L'amour en Fuite (Love on the Run)

* * (out of four)
Seen 25 May 2009 at the Brattle Theatre (Truffaut: Man, Woman & Child)

This is probably the most frustrating of the Doinel films. Some of that is self-inflicted - I haven't seen "Antoine & Colette", which Love on the Run draws a fair chunk of material from. Literally and figuratively; Love on the Run often feels like a clip show episode of a TV series which has run late/over budget and needs to quickly shovel an episode out to make the network's 24-episode order. Everybody hates those - I think the one exception was when Hercules or Xena would go full-on meta - and it's exacerbated here by having seen the previous three features in the past two days (and Bed & Board immediately before this one!). It's useful to remember that back in 1980, you couldn't just go down to the neighborhood video store and pick up the other three.

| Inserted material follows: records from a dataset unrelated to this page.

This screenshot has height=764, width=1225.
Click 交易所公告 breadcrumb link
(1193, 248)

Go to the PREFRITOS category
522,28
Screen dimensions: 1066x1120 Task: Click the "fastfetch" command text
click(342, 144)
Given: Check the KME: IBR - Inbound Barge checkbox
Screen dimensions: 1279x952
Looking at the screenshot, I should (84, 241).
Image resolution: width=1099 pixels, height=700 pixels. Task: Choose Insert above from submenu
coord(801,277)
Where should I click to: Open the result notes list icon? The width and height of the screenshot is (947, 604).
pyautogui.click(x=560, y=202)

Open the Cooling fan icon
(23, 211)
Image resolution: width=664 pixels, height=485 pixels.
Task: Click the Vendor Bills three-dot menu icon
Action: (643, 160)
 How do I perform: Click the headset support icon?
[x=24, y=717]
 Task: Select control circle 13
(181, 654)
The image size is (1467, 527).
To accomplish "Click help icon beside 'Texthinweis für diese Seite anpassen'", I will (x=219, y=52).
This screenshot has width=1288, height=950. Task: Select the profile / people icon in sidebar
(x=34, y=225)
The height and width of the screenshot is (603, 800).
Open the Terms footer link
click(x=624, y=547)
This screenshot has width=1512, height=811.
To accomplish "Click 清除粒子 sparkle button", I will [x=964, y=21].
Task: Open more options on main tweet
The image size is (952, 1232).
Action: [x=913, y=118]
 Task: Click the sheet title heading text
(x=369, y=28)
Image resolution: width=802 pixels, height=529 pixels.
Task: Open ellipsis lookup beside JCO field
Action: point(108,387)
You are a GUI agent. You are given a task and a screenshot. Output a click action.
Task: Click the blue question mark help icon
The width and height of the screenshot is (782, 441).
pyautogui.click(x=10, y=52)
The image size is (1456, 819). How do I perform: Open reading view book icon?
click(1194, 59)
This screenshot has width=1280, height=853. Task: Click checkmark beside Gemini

Still, this is often a pretty weak movie. It seems like half of its very short running time is flashbacks, and the bit that sounds like it could be an interesting story - Antoine finds a torn-up picture, pieces it together and goes off to find the girl it shows - is tossed in as fait-accompli backstory. It's not entirely without charm, but thin and often silly.

Sukai Kurora (The Sky Crawlers)

* * ¾ (out of four)
Seen 29 May 2009 in Jay's Living Room (Blu-ray)

Mamoru Oshii's latest animated film looks like a more commercial, action-packed thing than the rest of his "recent" output, but a few spiffy aerial battles aside, it's often just as ponderous as Oshii's last couple of science-fiction films. Which isn't to say it's not interesting; the concepts Oshii is playing with are intriguing: A future where war is corporatized and treated as sport by the warring nations, eternally young armies who either lose their memories or watch their children "catch up" to them, etc. The contrast of visual styles is also interesting, with extremely simplified human figures existing in a CGI world where machines are rendered down to the last rivet.

There is not, however, two hours of things happening here, and revelations tend to spur characters to neither action nor particularly interesting introspection. Definitely not tops on the list of movies to throw in the player at 10:15pm (10:30pm by the time one's old and slow Samsung BDP-1000 actually starts the movie); I'll probably watch it again (perhaps in English, this time) before writing it up.

Up

* * * * (out of four)
Seen 30 May 2009 at AMC Boston Common #16 (first-run, 3-D digital projection)

When John Lasseter struck gold with Toy Story, I remember thinking it was really fortunate that this new technology was paired with a great storyteller, someone who really got how to make an animated film that works for everyone. When they hired Brad Bird, that was bringing in a ringer. Looking at the amazing jobs Andrew Stanton did with last year's Wall-E and Pete Docter did with Up, though, one has to become impressed with Pixar as an environment - they've created a system where mentors can bring the next generation in and within a few years have them surpass their own achievements.

In a lot of ways, Up shouldn't work as well as it does. It defies narrative convention - you're supposed to start light and then add weight, but this one opens with a segment that is simply heartbreaking. Then it breaks out the whimsy, with talking dogs, giant chocolate-loving birds, a battle between a blimp and a house held aloft by balloons. But all through that, Docter never lets go of those first ten minutes. He never comes right out and points it out, but everything in the film's last act has a dual purpose. It does something logical for the story, yes, but he's also making a statement about which of the elderly characters has lived a fulfilling or wasted life, or about how hanging on to the past can hold you back.

It's brilliant, really, and it's amazing that Pixar has built a company and a culture where we can expect brilliant, no matter who actually works on the movie. There aren't that many geniuses out there, and Pixar is able to attract, nurture, or create them. Doesn't matter which; that's all hard.